The first step for those turning 65 is to choose how they will receive their Medicare benefits. Monthly deductions, currently about $105, are taken from their Social Security benefits for Medicare Part B, covering medical as opposed to hospital insurance. Each year they are confronted with the decision of whether they will remain with their current plan or choose another. Some go online to compare various plans, others ask family or friends for recommendations, and some go to brokers licensed by the CMS for advice.

Medicare Advantage plans had their origin in the 1980s, and their role was significantly expanded after legislation in 1997. In addition, in 2003, during the Bush administration, bipartisan legislation led to prescription drug coverage, in what was another boondoggle for the private insurers and the massive pharmaceutical companies.

In the guise of providing expanded coverage for hard-pressed senior citizens, this new plan, Part D of the Medicare program, funneled millions of new customers to the big drug firms. This is typical of the kind of “public-private partnerships” that have come to dominate the health care system in the US, with public money going to enrich for-profit insurers, hospitals and pharmaceutical businesses.

The cost of prescription drugs, like that of other medical services under Medicare, is only partially covered. In most but not all cases working people are protected from financial catastrophe, but remain liable for hundreds if not thousands of dollars in bills in the form of co-payments and other costs.

Denials of coverage and delays in payments are only part of the story. As the end of the current calendar year approaches, and with it arrival of the open enrollment period for Medicare, beneficiaries are receiving phone calls and letters informing them of increased co-payments that will be due next year. In many cases one or more of a beneficiary’s doctors are being dropped from the approved network of providers in the HMO (health maintenance organization) plans, and drastic increases in the cost of prescription drugs, including generic drugs, are also being imposed.

In recent years, as certain drugs such as statins, used for the lowering of cholesterol, have lost patent protection, the prices of the generic alternatives have soared.
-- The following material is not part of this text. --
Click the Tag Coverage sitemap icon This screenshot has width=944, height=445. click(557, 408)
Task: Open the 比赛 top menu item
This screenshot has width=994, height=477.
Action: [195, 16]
In one example, for instance, a Medicare Advantage plan in New York announced it was increasing the cost to the patient of a 90-day supply of a popular generic drug for the treatment of peripheral neuropathy from $18 to $120. Many co-payments for generic drugs have doubled or tripled, at the very least.

Medicare recipients enroll in the various Advantage plans, which generally have low or in some cases zero monthly premiums in addition to the uniform Part B premium, because they seek protection from unforeseen bills, with Medicare covering on average only about 50 percent of medical charges. For additional protection they can consider various supplemental plans, but these will cost them an additional $2,000-$3,000 annually, if not more.
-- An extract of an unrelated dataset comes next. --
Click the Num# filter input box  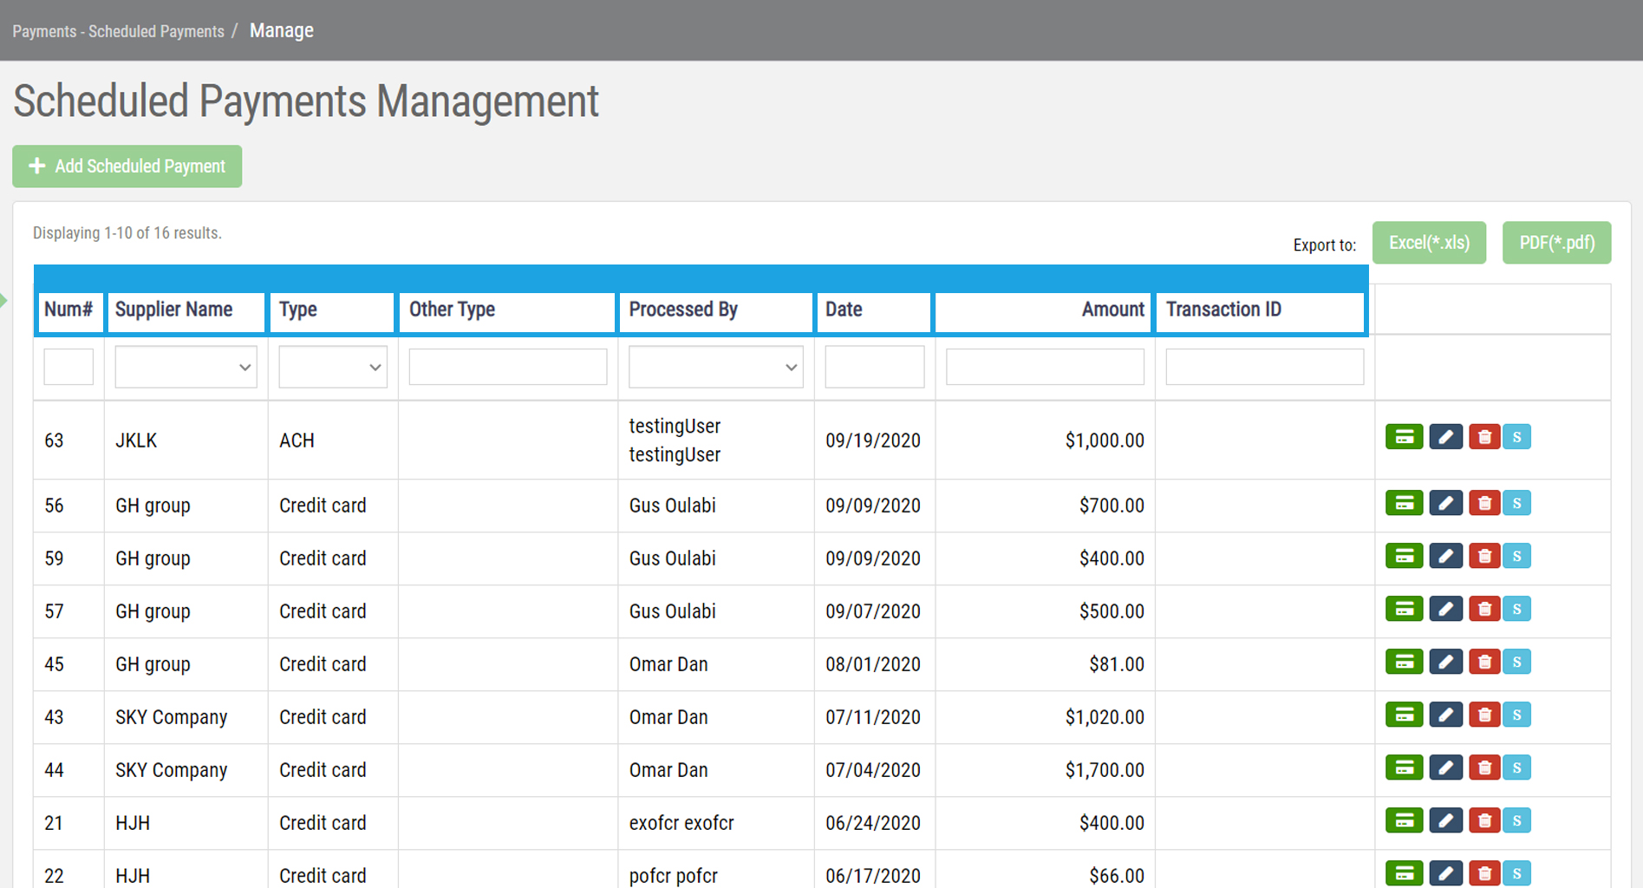click(68, 367)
The task of wading through the various private Medicare plans and comparing costs and benefits can consume much of the time between mid-October and early December, the open enrollment period. Many retirees, living on fixed incomes and already having to cut spending even for necessities, find it difficult to navigate the book-length government Medicare handbook and other publications, as well as online sources.

Defenders of health care for profit, Democrat and Republican alike, often point to alleged bureaucratic waste and mismanagement in any government system. The reality is that the alleged magic of the market translates into far more waste. The private insurers send out a veritable blizzard of often repetitive and unnecessary monthly statements to beneficiaries.

Those who have already paid into the Medicare system are forced, in an effort to lower their out-of-pocket costs, to shop around among plans whose differences are often difficult to understand. Health care for older Americans is not treated as a basic social right. It has in effect already been divided into three or more tiers, with the wealthy of course bypassing the waits, inadequate treatment and various indignities of Medicare.